══ Exercise material ══
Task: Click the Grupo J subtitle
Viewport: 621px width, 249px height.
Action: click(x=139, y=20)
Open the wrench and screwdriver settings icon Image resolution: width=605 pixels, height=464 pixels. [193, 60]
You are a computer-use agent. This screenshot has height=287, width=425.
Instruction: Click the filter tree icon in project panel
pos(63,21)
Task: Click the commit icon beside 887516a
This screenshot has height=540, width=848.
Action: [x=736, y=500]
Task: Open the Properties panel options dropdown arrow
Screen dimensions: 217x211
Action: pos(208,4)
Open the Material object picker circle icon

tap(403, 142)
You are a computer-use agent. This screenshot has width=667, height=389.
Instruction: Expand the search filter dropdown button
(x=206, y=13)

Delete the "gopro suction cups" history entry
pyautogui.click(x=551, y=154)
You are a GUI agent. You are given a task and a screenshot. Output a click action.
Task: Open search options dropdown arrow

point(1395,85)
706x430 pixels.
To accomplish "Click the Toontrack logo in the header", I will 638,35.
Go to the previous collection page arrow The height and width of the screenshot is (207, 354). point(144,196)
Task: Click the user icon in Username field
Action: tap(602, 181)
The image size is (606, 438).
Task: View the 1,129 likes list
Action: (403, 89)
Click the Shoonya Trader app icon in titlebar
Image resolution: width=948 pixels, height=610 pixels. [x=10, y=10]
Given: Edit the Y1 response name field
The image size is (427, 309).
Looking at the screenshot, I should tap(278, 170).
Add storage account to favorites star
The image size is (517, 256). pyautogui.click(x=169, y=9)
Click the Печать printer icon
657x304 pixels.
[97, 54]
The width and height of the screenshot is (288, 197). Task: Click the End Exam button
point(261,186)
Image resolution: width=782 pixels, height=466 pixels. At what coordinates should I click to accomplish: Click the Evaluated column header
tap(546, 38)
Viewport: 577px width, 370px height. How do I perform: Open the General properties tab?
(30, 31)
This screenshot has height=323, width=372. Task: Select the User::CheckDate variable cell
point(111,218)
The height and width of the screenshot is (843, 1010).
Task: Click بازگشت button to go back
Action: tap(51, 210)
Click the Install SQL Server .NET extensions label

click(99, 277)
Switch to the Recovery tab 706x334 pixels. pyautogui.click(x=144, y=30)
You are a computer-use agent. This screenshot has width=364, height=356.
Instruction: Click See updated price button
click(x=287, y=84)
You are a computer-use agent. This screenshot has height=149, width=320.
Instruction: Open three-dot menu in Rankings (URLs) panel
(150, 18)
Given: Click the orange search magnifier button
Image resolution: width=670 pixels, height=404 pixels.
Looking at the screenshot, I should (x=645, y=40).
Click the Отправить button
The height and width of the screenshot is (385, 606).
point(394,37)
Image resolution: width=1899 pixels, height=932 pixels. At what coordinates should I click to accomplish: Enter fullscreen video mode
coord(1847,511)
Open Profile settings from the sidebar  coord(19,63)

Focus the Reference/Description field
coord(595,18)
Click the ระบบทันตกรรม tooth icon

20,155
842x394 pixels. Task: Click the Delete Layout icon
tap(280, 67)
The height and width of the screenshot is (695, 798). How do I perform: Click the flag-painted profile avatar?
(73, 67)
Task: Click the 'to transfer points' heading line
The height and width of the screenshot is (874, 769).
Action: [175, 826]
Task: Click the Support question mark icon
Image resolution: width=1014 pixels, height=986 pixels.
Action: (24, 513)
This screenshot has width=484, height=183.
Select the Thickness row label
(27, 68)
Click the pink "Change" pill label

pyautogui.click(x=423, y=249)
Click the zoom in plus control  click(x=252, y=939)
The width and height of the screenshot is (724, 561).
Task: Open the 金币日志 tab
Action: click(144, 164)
═══
What you will do: At the line containing "has width=364, height=356.", start copying. Continue exactly through the final line of the entries above and stop there.

Your solution:
You are a computer-use agent. This screenshot has width=364, height=356.
Instruction: Click See updated price button
click(x=287, y=84)
You are a computer-use agent. This screenshot has height=149, width=320.
Instruction: Open three-dot menu in Rankings (URLs) panel
(150, 18)
Given: Click the orange search magnifier button
Image resolution: width=670 pixels, height=404 pixels.
Looking at the screenshot, I should (x=645, y=40).
Click the Отправить button
The height and width of the screenshot is (385, 606).
point(394,37)
Image resolution: width=1899 pixels, height=932 pixels. At what coordinates should I click to accomplish: Enter fullscreen video mode
coord(1847,511)
Open Profile settings from the sidebar  coord(19,63)

Focus the Reference/Description field
coord(595,18)
Click the ระบบทันตกรรม tooth icon

20,155
842x394 pixels. Task: Click the Delete Layout icon
tap(280, 67)
The height and width of the screenshot is (695, 798). How do I perform: Click the flag-painted profile avatar?
(73, 67)
Task: Click the 'to transfer points' heading line
The height and width of the screenshot is (874, 769).
Action: [175, 826]
Task: Click the Support question mark icon
Image resolution: width=1014 pixels, height=986 pixels.
Action: (24, 513)
This screenshot has width=484, height=183.
Select the Thickness row label
(27, 68)
Click the pink "Change" pill label

pyautogui.click(x=423, y=249)
Click the zoom in plus control  click(x=252, y=939)
The width and height of the screenshot is (724, 561).
Task: Open the 金币日志 tab
Action: click(144, 164)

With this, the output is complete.